**SOURCE MATERIAL**

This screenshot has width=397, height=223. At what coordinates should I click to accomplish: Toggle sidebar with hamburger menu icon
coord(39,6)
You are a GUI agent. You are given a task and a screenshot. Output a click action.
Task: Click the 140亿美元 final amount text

...

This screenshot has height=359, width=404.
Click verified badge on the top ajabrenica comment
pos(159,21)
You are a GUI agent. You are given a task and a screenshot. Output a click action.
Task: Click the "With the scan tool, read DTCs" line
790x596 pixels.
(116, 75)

--

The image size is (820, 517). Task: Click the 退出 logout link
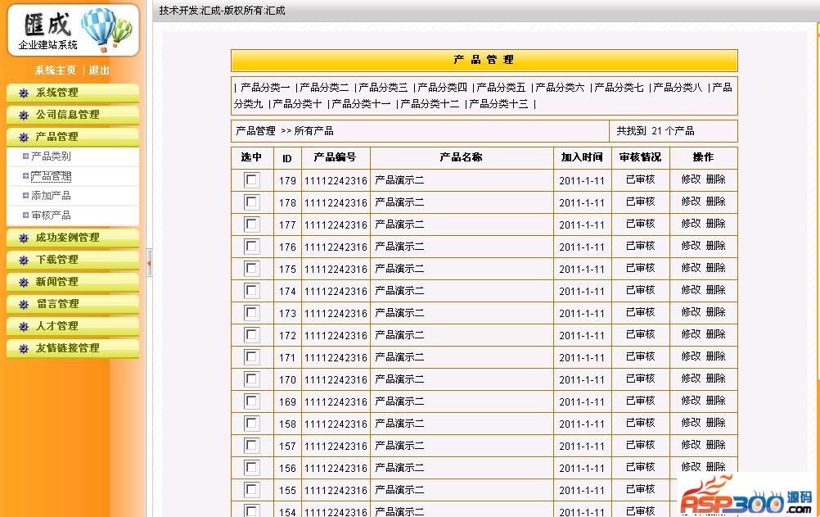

**BRIEF**
Copy the rows from the line containing "This screenshot has width=397, height=223." through the line containing "Task: Click the 140亿美元 final amount text", changing "hamburger menu icon" to "three-line menu icon" and leaving everything else unchanged.

**SOLUTION FOR THIS TASK**
This screenshot has width=397, height=223. At what coordinates should I click to accomplish: Toggle sidebar with three-line menu icon
coord(39,6)
You are a GUI agent. You are given a task and a screenshot. Output a click action.
Task: Click the 140亿美元 final amount text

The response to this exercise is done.